PASSAGE TO READ

/---

MapReduce with Hadoop Streaming in bash – Part 1

Share Button

So to commemorate my recent certification and because my Java absolutely sucks, I decided to do a common algorithm using Hadoop Streaming.

Hadoop Streaming

Hadoop Streaming allows you to write MapReduce code in any language that can process stdin and stdout. This includes Python, PHP, Ruby, Perl, bash, node.js, and tons of others. I’m a huge fan of node and PHP but not everyone knows those. Python is desirable and I’m working to learn it but nowhere near ready yet. So I went for bash, since most Oracle-heads and other Linux lovers know it.

The algorithm I’m using is TF-IDF, which stands for Term Frequency – Inverse Document Frequency. According to Wikipedia, TF-IDF is “a numerical statistic which reflects how important a word is to a document in a collection or corpus”. It’s useful for search ranking, collaborative filtering, and other tasks. In this article (Part 1), we’re going to calculate term frequency by grabbing the lines of each file, parsing out all the words (map), then summing them up to show the frequency of each word per document (reduce).

The Setup

To set this up I’m using the Cloudera QuickStart VM. This is a phenomenal resource that is preconfigured with CDH4.3 and tons of extra tools. The data I’m working with is small and simple since I’m running in pseudo-distributed mode on a VM, consisting of 8 Stephen Crane poems (my favorite) in text format.

I had to load this data into Hadoop, so I made a ‘crane’ directory and put the files in there.

And we’re set!

The Mapper

So here’s the mapper (maptf.sh), which reads lines of whatever file is sent to it, tokenizes it, then emits keys and values (tab separated).

Let’s go through the code:

  1. Define the exclude variable. This variable holds the regex characters that will be stripped out during the map.
  2. Main loop. This reads stdin (while read) into a variable called ‘split’, one line at a time.
  3. Inner loop. For each word in the ‘split’ variable (native tokenizing)
  4. Set the ‘term’ variable equal to the current word, excluding characters from the ‘exclude’ variable, and converted to lowercase.
  5. Make sure ‘term’ isn’t empty.
  6. Print the output in the form of: term-inputfile-1 (with tabs instead of dashes). Inputfile in this case is represented by the environment variable ‘map_input_file’. This is a standard Map variable normally denoted as map.input.file; however, Hadoop Streaming turns the periods into underscores for compatibility.

The cool part is that since this is a shell script, we can test it at the command prompt to see how it works by reading the file and piping the script. Note that I’m setting the ‘map_input_file’ variable manually for the test so I get the proper output.

At this point it’s no different from a simple wordcount Mapper. Which is sort of what the term frequency portion of this algorithm is, except that it takes the file and the term into account.

\---

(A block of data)

/---

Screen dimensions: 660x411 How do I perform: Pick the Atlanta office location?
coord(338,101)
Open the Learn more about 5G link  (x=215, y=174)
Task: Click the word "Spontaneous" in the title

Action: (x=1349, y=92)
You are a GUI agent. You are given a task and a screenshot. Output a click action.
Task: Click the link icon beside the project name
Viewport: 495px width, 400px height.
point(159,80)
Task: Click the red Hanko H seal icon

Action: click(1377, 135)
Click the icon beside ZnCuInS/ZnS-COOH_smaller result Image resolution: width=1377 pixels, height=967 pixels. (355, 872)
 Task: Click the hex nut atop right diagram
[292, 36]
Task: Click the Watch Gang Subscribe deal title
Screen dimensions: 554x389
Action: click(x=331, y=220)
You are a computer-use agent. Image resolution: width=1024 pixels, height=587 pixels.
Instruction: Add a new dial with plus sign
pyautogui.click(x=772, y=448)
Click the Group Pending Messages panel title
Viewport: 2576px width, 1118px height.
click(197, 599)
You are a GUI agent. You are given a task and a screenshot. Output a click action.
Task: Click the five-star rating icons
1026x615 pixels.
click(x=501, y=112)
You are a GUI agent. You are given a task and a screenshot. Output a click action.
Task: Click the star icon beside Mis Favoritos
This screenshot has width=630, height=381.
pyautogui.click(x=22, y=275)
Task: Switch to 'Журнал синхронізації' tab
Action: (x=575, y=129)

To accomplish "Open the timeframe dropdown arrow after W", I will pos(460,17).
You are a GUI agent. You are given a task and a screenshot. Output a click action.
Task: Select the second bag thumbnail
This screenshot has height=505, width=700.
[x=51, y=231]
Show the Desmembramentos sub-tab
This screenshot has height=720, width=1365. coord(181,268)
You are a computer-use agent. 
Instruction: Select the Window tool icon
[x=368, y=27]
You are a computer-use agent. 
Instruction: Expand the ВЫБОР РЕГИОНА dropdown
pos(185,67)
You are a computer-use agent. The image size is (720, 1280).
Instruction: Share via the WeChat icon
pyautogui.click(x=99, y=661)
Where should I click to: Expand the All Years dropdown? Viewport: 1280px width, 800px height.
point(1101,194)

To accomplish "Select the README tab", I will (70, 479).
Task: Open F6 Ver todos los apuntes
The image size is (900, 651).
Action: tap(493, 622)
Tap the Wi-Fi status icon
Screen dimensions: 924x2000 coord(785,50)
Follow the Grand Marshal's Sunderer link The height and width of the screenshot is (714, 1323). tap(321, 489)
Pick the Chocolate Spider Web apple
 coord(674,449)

\---

PROBLEMS TO SOLVE
A - From the Hadoop Streaming article, extract everything from "I had to load" down to "values (tab separated).", copying it word for word.
B - According to the Hadoop Streaming article, which virtual machine is used for the setup?

RESPONSES FOR EACH TASK
A -
I had to load this data into Hadoop, so I made a ‘crane’ directory and put the files in there.

And we’re set!

The Mapper

So here’s the mapper (maptf.sh), which reads lines of whatever file is sent to it, tokenizes it, then emits keys and values (tab separated).

B - The Cloudera QuickStart VM.